■ **Required work**
Reproduce every line of the data below without any changes.

■ **Target position data**
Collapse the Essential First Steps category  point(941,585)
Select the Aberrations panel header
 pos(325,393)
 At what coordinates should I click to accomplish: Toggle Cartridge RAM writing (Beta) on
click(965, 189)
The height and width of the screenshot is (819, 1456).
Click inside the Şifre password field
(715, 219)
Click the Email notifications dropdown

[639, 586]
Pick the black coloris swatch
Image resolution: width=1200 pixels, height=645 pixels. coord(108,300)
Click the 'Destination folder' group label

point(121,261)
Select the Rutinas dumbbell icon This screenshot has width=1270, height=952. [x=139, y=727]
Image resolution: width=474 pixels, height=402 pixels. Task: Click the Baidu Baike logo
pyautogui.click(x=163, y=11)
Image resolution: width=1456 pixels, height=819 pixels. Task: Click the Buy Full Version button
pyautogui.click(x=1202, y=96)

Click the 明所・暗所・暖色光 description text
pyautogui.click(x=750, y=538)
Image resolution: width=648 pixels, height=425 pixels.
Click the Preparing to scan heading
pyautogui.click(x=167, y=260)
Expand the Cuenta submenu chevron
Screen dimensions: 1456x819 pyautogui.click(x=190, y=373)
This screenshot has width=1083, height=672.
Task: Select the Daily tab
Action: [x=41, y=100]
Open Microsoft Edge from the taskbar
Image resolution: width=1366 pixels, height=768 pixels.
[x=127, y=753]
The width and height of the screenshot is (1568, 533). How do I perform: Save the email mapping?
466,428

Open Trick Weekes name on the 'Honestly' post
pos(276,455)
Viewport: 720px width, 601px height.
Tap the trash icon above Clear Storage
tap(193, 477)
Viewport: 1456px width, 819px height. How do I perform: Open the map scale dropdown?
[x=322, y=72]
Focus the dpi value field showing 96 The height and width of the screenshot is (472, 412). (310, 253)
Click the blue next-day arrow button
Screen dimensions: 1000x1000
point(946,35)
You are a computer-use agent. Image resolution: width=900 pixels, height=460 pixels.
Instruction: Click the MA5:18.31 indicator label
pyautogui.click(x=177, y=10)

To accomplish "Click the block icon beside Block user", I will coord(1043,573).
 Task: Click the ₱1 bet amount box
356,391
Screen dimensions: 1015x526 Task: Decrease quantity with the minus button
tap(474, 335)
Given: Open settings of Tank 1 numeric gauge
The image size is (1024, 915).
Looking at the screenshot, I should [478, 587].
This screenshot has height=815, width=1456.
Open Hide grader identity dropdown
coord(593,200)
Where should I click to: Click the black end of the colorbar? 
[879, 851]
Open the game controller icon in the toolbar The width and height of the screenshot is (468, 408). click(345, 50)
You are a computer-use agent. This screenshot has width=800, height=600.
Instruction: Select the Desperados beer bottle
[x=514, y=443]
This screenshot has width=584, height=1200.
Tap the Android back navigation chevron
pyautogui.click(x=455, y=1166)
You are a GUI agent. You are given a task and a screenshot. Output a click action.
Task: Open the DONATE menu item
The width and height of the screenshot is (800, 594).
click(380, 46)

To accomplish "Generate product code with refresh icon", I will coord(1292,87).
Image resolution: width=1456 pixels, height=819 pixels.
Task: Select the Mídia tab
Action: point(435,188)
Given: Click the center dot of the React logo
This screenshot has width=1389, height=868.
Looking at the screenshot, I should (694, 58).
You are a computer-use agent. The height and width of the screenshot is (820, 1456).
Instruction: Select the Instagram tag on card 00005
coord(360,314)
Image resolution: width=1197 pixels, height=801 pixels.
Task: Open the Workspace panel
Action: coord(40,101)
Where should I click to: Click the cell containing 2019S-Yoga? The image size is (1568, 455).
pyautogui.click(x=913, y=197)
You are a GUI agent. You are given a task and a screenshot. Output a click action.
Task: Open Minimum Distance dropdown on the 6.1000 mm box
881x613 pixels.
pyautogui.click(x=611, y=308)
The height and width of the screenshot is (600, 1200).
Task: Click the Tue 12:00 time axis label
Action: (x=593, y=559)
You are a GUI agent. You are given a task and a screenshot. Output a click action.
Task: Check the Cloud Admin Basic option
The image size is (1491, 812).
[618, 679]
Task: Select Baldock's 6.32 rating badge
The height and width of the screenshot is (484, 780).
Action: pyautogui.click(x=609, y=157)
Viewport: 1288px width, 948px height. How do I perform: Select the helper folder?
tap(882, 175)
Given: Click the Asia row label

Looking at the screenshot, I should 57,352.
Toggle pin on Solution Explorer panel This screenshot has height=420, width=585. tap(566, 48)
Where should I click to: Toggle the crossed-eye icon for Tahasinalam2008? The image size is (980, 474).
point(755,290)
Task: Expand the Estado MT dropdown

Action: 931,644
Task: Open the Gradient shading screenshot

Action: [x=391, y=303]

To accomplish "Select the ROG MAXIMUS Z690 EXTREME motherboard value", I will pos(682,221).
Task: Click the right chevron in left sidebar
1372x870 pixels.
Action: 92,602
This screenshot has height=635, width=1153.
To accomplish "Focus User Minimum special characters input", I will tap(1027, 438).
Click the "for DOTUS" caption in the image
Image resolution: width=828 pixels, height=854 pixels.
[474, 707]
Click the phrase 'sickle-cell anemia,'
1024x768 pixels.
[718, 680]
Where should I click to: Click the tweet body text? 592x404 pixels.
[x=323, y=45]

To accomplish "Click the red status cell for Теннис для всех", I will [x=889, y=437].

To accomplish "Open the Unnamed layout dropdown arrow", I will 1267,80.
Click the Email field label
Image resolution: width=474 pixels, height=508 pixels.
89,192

■ **Exercise answer**
Collapse the Essential First Steps category  point(941,585)
Select the Aberrations panel header
 pos(325,393)
 At what coordinates should I click to accomplish: Toggle Cartridge RAM writing (Beta) on
click(965, 189)
The height and width of the screenshot is (819, 1456).
Click inside the Şifre password field
(715, 219)
Click the Email notifications dropdown

[639, 586]
Pick the black coloris swatch
Image resolution: width=1200 pixels, height=645 pixels. coord(108,300)
Click the 'Destination folder' group label

point(121,261)
Select the Rutinas dumbbell icon This screenshot has width=1270, height=952. [x=139, y=727]
Image resolution: width=474 pixels, height=402 pixels. Task: Click the Baidu Baike logo
pyautogui.click(x=163, y=11)
Image resolution: width=1456 pixels, height=819 pixels. Task: Click the Buy Full Version button
pyautogui.click(x=1202, y=96)

Click the 明所・暗所・暖色光 description text
pyautogui.click(x=750, y=538)
Image resolution: width=648 pixels, height=425 pixels.
Click the Preparing to scan heading
pyautogui.click(x=167, y=260)
Expand the Cuenta submenu chevron
Screen dimensions: 1456x819 pyautogui.click(x=190, y=373)
This screenshot has width=1083, height=672.
Task: Select the Daily tab
Action: [x=41, y=100]
Open Microsoft Edge from the taskbar
Image resolution: width=1366 pixels, height=768 pixels.
[x=127, y=753]
The width and height of the screenshot is (1568, 533). How do I perform: Save the email mapping?
466,428

Open Trick Weekes name on the 'Honestly' post
pos(276,455)
Viewport: 720px width, 601px height.
Tap the trash icon above Clear Storage
tap(193, 477)
Viewport: 1456px width, 819px height. How do I perform: Open the map scale dropdown?
[x=322, y=72]
Focus the dpi value field showing 96 The height and width of the screenshot is (472, 412). (310, 253)
Click the blue next-day arrow button
Screen dimensions: 1000x1000
point(946,35)
You are a computer-use agent. Image resolution: width=900 pixels, height=460 pixels.
Instruction: Click the MA5:18.31 indicator label
pyautogui.click(x=177, y=10)

To accomplish "Click the block icon beside Block user", I will coord(1043,573).
 Task: Click the ₱1 bet amount box
356,391
Screen dimensions: 1015x526 Task: Decrease quantity with the minus button
tap(474, 335)
Given: Open settings of Tank 1 numeric gauge
The image size is (1024, 915).
Looking at the screenshot, I should [478, 587].
This screenshot has height=815, width=1456.
Open Hide grader identity dropdown
coord(593,200)
Where should I click to: Click the black end of the colorbar? 
[879, 851]
Open the game controller icon in the toolbar The width and height of the screenshot is (468, 408). click(345, 50)
You are a computer-use agent. This screenshot has width=800, height=600.
Instruction: Select the Desperados beer bottle
[x=514, y=443]
This screenshot has width=584, height=1200.
Tap the Android back navigation chevron
pyautogui.click(x=455, y=1166)
You are a GUI agent. You are given a task and a screenshot. Output a click action.
Task: Open the DONATE menu item
The width and height of the screenshot is (800, 594).
click(380, 46)

To accomplish "Generate product code with refresh icon", I will coord(1292,87).
Image resolution: width=1456 pixels, height=819 pixels.
Task: Select the Mídia tab
Action: point(435,188)
Given: Click the center dot of the React logo
This screenshot has width=1389, height=868.
Looking at the screenshot, I should (694, 58).
You are a computer-use agent. The height and width of the screenshot is (820, 1456).
Instruction: Select the Instagram tag on card 00005
coord(360,314)
Image resolution: width=1197 pixels, height=801 pixels.
Task: Open the Workspace panel
Action: coord(40,101)
Where should I click to: Click the cell containing 2019S-Yoga? The image size is (1568, 455).
pyautogui.click(x=913, y=197)
You are a GUI agent. You are given a task and a screenshot. Output a click action.
Task: Open Minimum Distance dropdown on the 6.1000 mm box
881x613 pixels.
pyautogui.click(x=611, y=308)
The height and width of the screenshot is (600, 1200).
Task: Click the Tue 12:00 time axis label
Action: (x=593, y=559)
You are a GUI agent. You are given a task and a screenshot. Output a click action.
Task: Check the Cloud Admin Basic option
The image size is (1491, 812).
[618, 679]
Task: Select Baldock's 6.32 rating badge
The height and width of the screenshot is (484, 780).
Action: pyautogui.click(x=609, y=157)
Viewport: 1288px width, 948px height. How do I perform: Select the helper folder?
tap(882, 175)
Given: Click the Asia row label

Looking at the screenshot, I should 57,352.
Toggle pin on Solution Explorer panel This screenshot has height=420, width=585. tap(566, 48)
Where should I click to: Toggle the crossed-eye icon for Tahasinalam2008? The image size is (980, 474).
point(755,290)
Task: Expand the Estado MT dropdown

Action: 931,644
Task: Open the Gradient shading screenshot

Action: [x=391, y=303]

To accomplish "Select the ROG MAXIMUS Z690 EXTREME motherboard value", I will pos(682,221).
Task: Click the right chevron in left sidebar
1372x870 pixels.
Action: 92,602
This screenshot has height=635, width=1153.
To accomplish "Focus User Minimum special characters input", I will tap(1027, 438).
Click the "for DOTUS" caption in the image
Image resolution: width=828 pixels, height=854 pixels.
[474, 707]
Click the phrase 'sickle-cell anemia,'
1024x768 pixels.
[718, 680]
Where should I click to: Click the tweet body text? 592x404 pixels.
[x=323, y=45]

To accomplish "Click the red status cell for Теннис для всех", I will [x=889, y=437].

To accomplish "Open the Unnamed layout dropdown arrow", I will 1267,80.
Click the Email field label
Image resolution: width=474 pixels, height=508 pixels.
89,192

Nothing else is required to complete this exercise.